El nuevo e italianizado Eivissa-Ibiza vivió ayer una tarde que, más que un día normal de pretemporada, pareció un film de los hermanos Marx. El nuevo conjunto entrenado por Onofrio Barone se impuso en partido amistoso al Formentera en Can Misses por 6 goles a 0 en un partido que duró sólo 45 minutos. Y es que al descanso, el técnico de la pitiusa menor, Gregori Vendrell, decidió que ya había tenido suficiente y, en vista del poco éxito de los suyos, decidió abandonar el encuentro y que sus jugadores no disputaran la segunda mitad. Surrealista, esperpéntico y significativo de cara a lo que le espera al “macroproyecto” encabezado por Antonio Stina.
El caso es que el Eivissa, plagado de nuevas caras internacionales, fue muy superior a un Formentera que mucho tendrá que mejorar si no quiere pasar aprietos en la próxima Liga Interpueblos. El bloque de Barone, en el que debutaron las dos últimas incorporaciones, el argentino Maximiliano Re y el francés Jonathan Mvuemba, pasó por encima de los formentereses y en tan sólo 45 minutos, se fue hasta el set en blanco en el marcador. Mvuemba, con dos tantos, Somma con dos más, Hernán Lillo y Ventamiglia fueron los autores de las dianas.
Así las cosas, lo que tenía toda la pinta de convertirse en una goleada escandalosa quedó tan sólo en este 6 a 0 por la sorprendente retirada del Formentera.

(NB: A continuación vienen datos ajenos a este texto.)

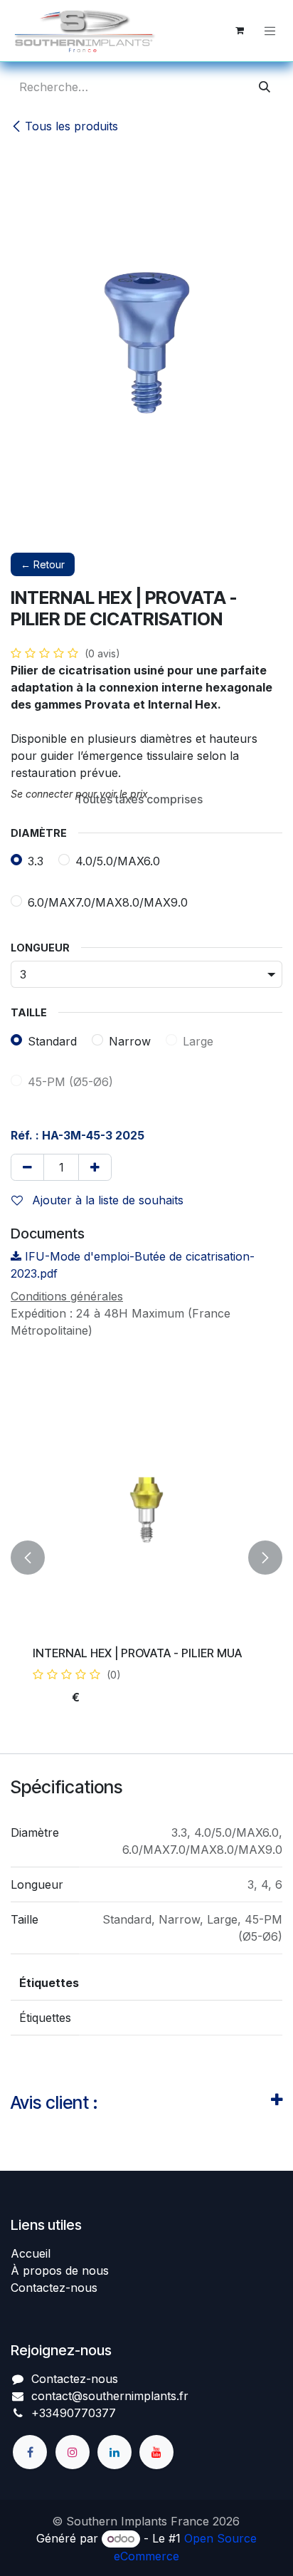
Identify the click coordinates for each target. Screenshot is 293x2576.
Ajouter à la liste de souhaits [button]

Con esta victoria, el Eivissa se rearma moralmente después de la derrota encajada días antes ante el filial de la Penya Deportiva por un gol a tres. El Eivissa disputará otro amistoso el próximo sábado, ante la Penya Independiente.
Además del partido de Can Misses, este fin de semana se han disputado otros encuentros amistosos entre equipos de Regional. El Portmany se impuso al Atlético Jesús por 1 gol a 2, y el Sant Jordi ganó por 0 goles a uno a la Penya Deportiva B.